■ INSTRUCTIONS TO FOLLOW ■
Only the lines from the one containing "You are a GUI" through the final line below belong in the output, copied exactly and without pictures.

Stored data:
◇ ◇ ◇
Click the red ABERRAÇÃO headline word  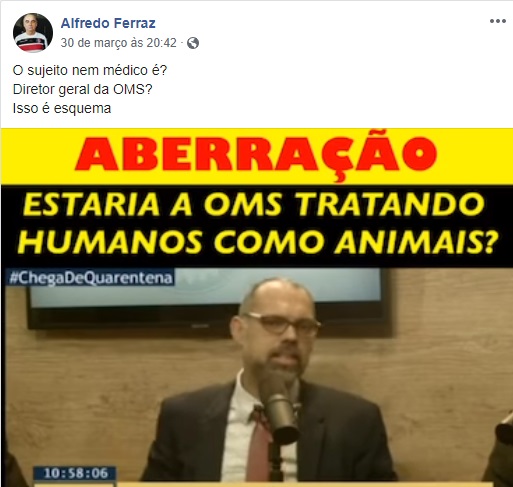coord(256,155)
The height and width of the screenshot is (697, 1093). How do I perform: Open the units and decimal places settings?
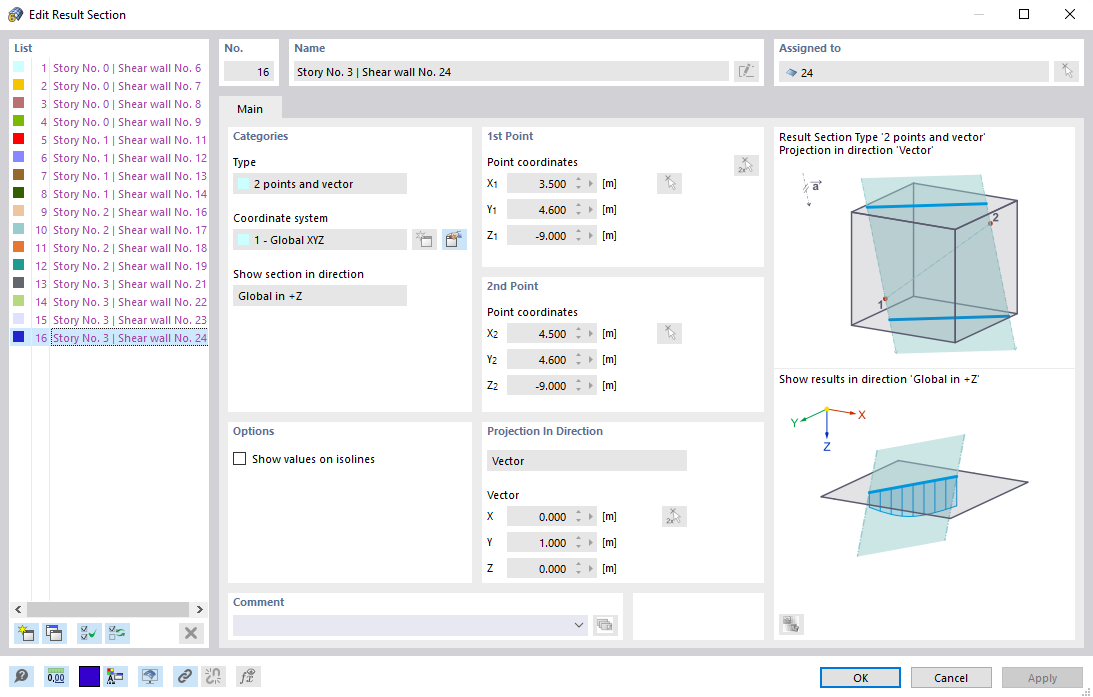coord(57,676)
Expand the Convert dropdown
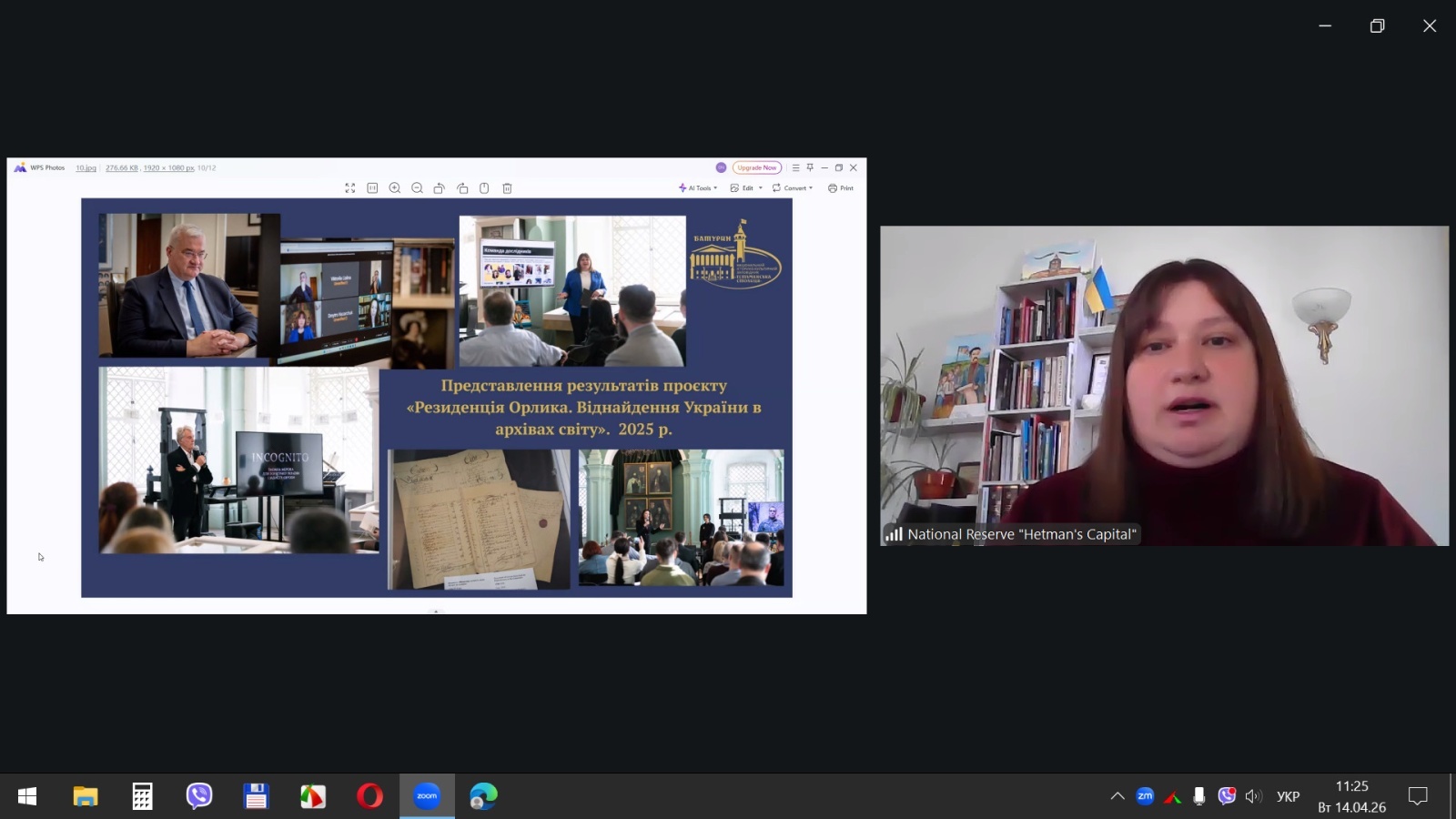The image size is (1456, 819). [793, 188]
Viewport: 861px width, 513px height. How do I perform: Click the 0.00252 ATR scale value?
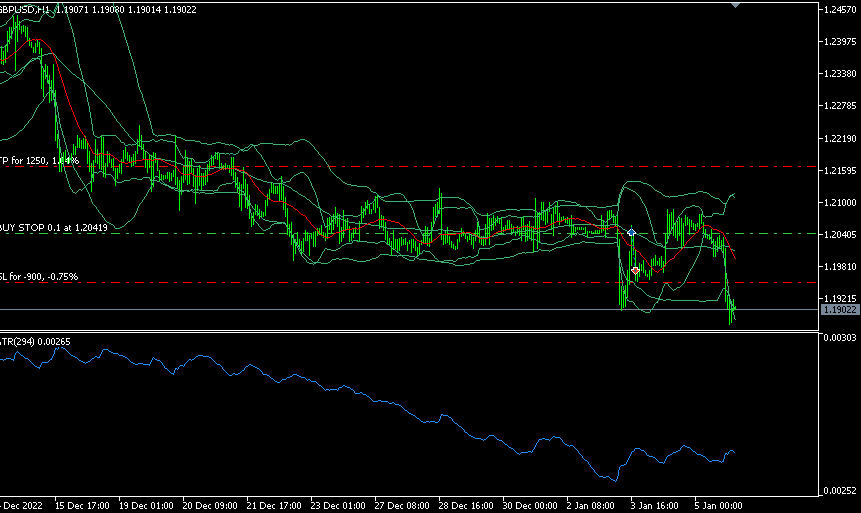839,490
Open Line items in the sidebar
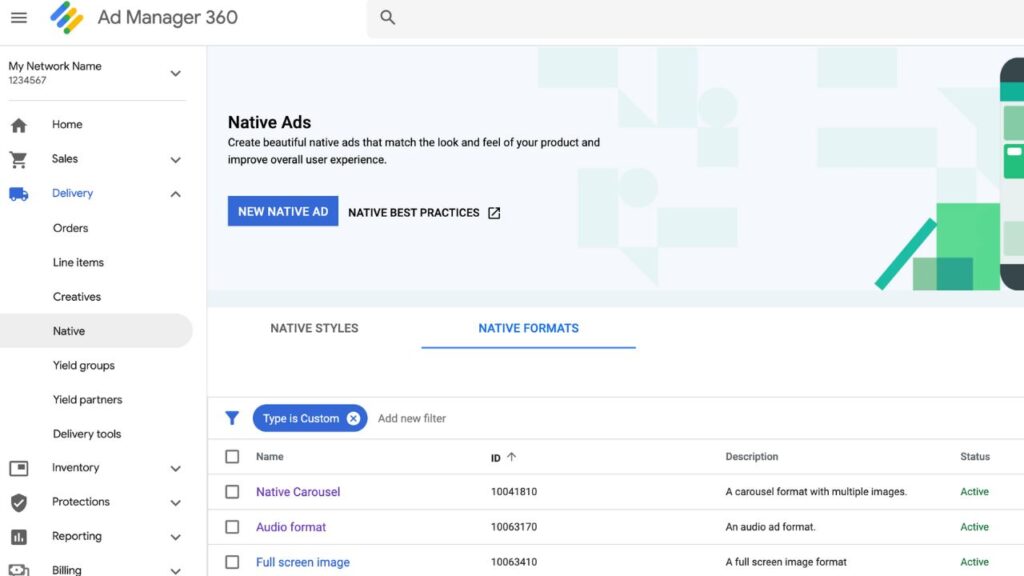1024x576 pixels. [x=78, y=263]
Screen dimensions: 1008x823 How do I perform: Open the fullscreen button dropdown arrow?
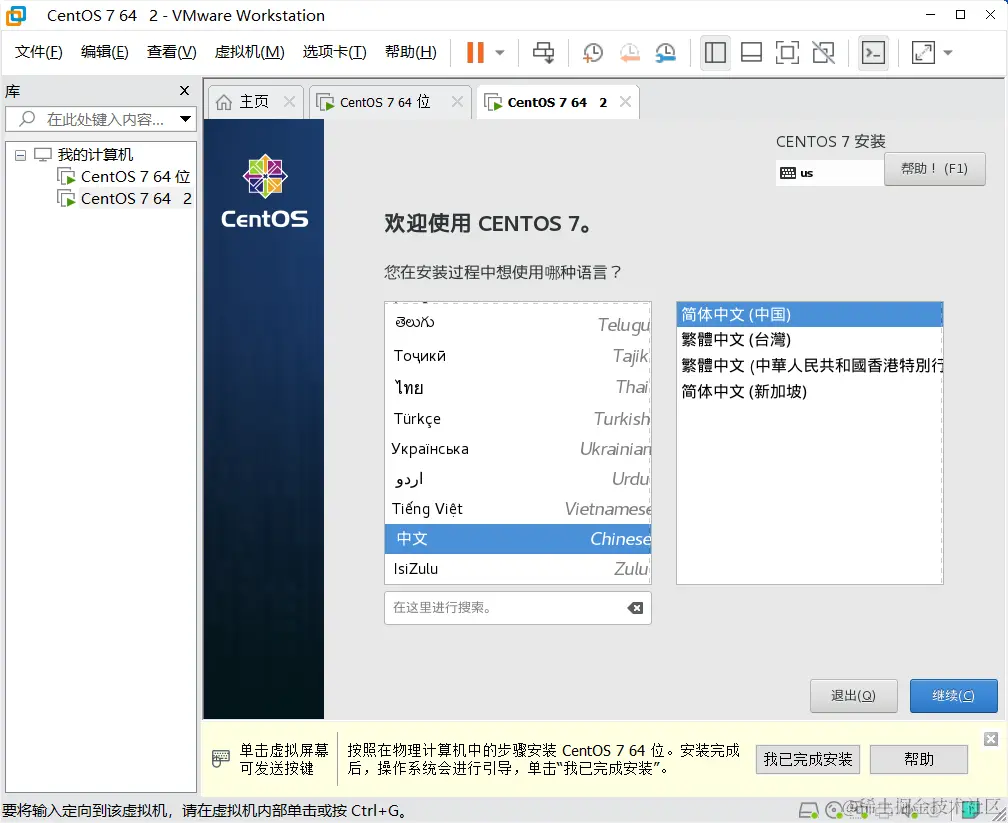coord(947,52)
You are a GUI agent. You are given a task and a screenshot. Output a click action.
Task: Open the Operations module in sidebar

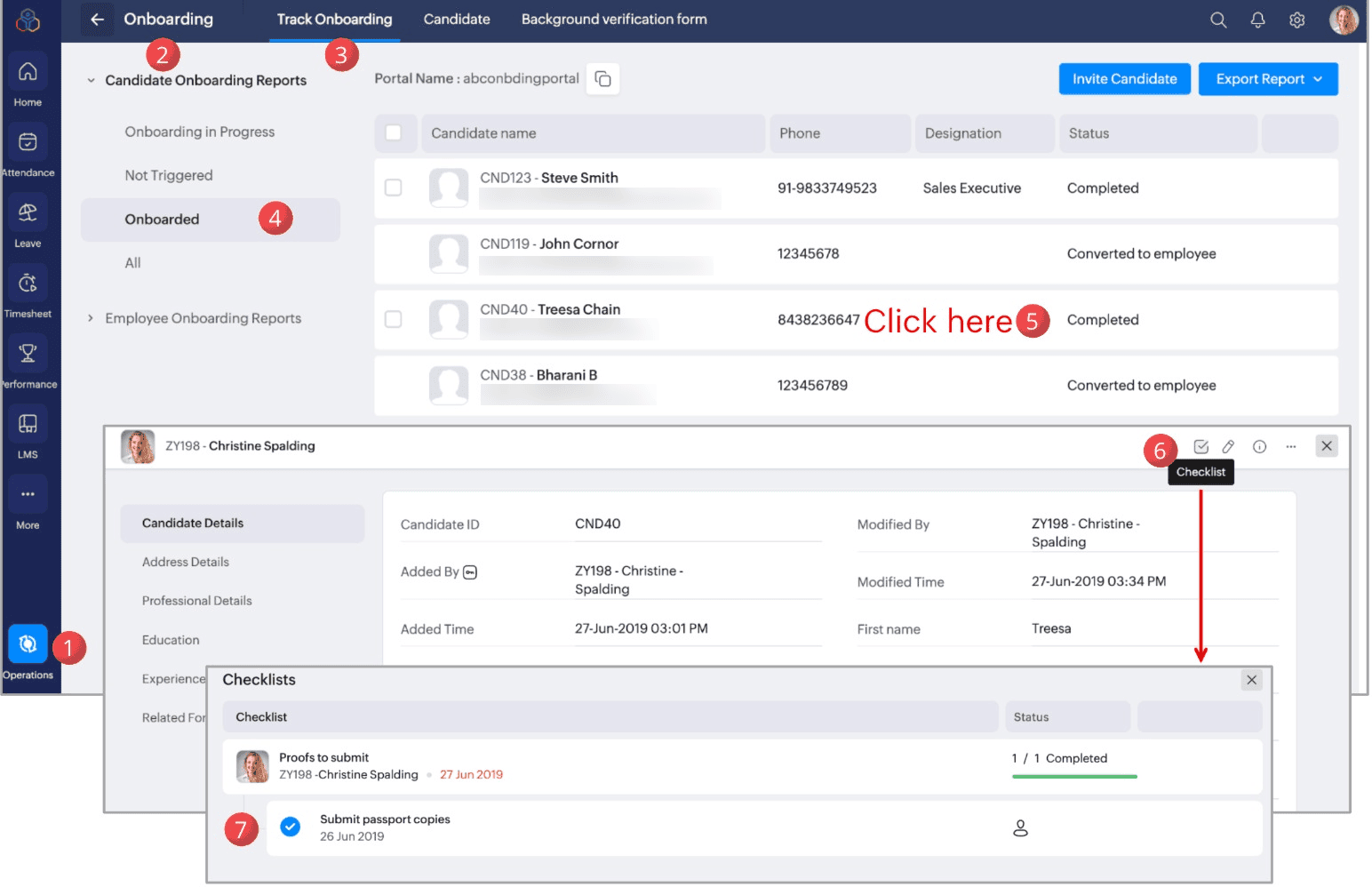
◇ ◇ ◇
■ EXERCISE OUTPUT ■
You are a GUI agent. You are given a task and a screenshot. Output a click action.
Task: Open the Operations module in sidebar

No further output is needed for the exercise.